The entries should each be set down again precisely.
═════ Material for this task
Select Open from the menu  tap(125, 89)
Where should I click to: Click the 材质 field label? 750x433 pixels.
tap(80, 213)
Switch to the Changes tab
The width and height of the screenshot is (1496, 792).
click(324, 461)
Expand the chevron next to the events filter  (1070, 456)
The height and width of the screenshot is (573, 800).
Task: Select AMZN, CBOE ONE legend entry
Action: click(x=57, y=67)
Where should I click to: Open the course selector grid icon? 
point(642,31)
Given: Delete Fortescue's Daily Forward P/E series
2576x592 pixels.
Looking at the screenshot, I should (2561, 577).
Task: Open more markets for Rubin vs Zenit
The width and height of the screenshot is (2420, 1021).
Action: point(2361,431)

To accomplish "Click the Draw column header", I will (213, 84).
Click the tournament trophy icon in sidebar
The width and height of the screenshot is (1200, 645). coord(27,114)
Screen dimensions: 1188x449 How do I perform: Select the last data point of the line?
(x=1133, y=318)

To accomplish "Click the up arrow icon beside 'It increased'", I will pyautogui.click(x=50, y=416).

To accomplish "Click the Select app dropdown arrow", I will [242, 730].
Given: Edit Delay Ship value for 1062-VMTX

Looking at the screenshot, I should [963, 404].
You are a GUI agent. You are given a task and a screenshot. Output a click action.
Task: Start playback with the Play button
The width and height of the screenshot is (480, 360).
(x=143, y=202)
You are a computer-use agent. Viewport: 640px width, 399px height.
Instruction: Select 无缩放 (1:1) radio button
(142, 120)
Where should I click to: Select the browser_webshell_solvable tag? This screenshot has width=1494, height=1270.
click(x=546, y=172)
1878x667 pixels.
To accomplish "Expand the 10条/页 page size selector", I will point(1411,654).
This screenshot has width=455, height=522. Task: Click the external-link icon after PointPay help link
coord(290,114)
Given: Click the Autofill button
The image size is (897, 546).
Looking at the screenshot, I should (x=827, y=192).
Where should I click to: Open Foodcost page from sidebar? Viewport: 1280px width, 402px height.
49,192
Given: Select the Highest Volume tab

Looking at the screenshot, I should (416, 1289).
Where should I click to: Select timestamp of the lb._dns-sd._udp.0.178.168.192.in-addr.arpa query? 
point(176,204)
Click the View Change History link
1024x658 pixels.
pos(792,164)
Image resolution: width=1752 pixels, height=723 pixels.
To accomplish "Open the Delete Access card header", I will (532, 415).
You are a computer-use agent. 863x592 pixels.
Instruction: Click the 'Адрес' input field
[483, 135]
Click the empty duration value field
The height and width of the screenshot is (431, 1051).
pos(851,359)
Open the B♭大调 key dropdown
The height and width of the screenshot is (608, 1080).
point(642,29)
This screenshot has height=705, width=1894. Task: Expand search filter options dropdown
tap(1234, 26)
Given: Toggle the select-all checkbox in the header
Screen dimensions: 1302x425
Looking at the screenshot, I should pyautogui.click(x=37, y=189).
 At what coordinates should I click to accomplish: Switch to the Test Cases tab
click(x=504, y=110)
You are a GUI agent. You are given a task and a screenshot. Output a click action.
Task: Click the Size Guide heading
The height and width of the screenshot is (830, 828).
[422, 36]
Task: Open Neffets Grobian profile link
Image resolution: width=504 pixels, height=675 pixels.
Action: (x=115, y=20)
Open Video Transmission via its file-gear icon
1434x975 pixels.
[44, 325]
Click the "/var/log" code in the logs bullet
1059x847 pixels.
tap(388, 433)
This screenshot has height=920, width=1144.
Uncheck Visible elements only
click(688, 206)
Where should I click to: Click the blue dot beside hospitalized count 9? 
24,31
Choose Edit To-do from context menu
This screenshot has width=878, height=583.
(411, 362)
══════════
• Response for this exercise:
Select Open from the menu  tap(125, 89)
Where should I click to: Click the 材质 field label? 750x433 pixels.
tap(80, 213)
Switch to the Changes tab
The width and height of the screenshot is (1496, 792).
click(324, 461)
Expand the chevron next to the events filter  (1070, 456)
The height and width of the screenshot is (573, 800).
Task: Select AMZN, CBOE ONE legend entry
Action: click(x=57, y=67)
Where should I click to: Open the course selector grid icon? 
point(642,31)
Given: Delete Fortescue's Daily Forward P/E series
2576x592 pixels.
Looking at the screenshot, I should (2561, 577).
Task: Open more markets for Rubin vs Zenit
The width and height of the screenshot is (2420, 1021).
Action: point(2361,431)

To accomplish "Click the Draw column header", I will (213, 84).
Click the tournament trophy icon in sidebar
The width and height of the screenshot is (1200, 645). coord(27,114)
Screen dimensions: 1188x449 How do I perform: Select the last data point of the line?
(x=1133, y=318)

To accomplish "Click the up arrow icon beside 'It increased'", I will pyautogui.click(x=50, y=416).

To accomplish "Click the Select app dropdown arrow", I will [242, 730].
Given: Edit Delay Ship value for 1062-VMTX

Looking at the screenshot, I should [963, 404].
You are a GUI agent. You are given a task and a screenshot. Output a click action.
Task: Start playback with the Play button
The width and height of the screenshot is (480, 360).
(x=143, y=202)
You are a computer-use agent. Viewport: 640px width, 399px height.
Instruction: Select 无缩放 (1:1) radio button
(142, 120)
Where should I click to: Select the browser_webshell_solvable tag? This screenshot has width=1494, height=1270.
click(x=546, y=172)
1878x667 pixels.
To accomplish "Expand the 10条/页 page size selector", I will point(1411,654).
This screenshot has width=455, height=522. Task: Click the external-link icon after PointPay help link
coord(290,114)
Given: Click the Autofill button
The image size is (897, 546).
Looking at the screenshot, I should (x=827, y=192).
Where should I click to: Open Foodcost page from sidebar? Viewport: 1280px width, 402px height.
49,192
Given: Select the Highest Volume tab

Looking at the screenshot, I should (416, 1289).
Where should I click to: Select timestamp of the lb._dns-sd._udp.0.178.168.192.in-addr.arpa query? 
point(176,204)
Click the View Change History link
1024x658 pixels.
pos(792,164)
Image resolution: width=1752 pixels, height=723 pixels.
To accomplish "Open the Delete Access card header", I will (532, 415).
You are a computer-use agent. 863x592 pixels.
Instruction: Click the 'Адрес' input field
[483, 135]
Click the empty duration value field
The height and width of the screenshot is (431, 1051).
pos(851,359)
Open the B♭大调 key dropdown
The height and width of the screenshot is (608, 1080).
point(642,29)
This screenshot has height=705, width=1894. Task: Expand search filter options dropdown
tap(1234, 26)
Given: Toggle the select-all checkbox in the header
Screen dimensions: 1302x425
Looking at the screenshot, I should pyautogui.click(x=37, y=189).
 At what coordinates should I click to accomplish: Switch to the Test Cases tab
click(x=504, y=110)
You are a GUI agent. You are given a task and a screenshot. Output a click action.
Task: Click the Size Guide heading
The height and width of the screenshot is (830, 828).
[422, 36]
Task: Open Neffets Grobian profile link
Image resolution: width=504 pixels, height=675 pixels.
Action: (x=115, y=20)
Open Video Transmission via its file-gear icon
1434x975 pixels.
[44, 325]
Click the "/var/log" code in the logs bullet
1059x847 pixels.
tap(388, 433)
This screenshot has height=920, width=1144.
Uncheck Visible elements only
click(688, 206)
Where should I click to: Click the blue dot beside hospitalized count 9? 
24,31
Choose Edit To-do from context menu
This screenshot has width=878, height=583.
(411, 362)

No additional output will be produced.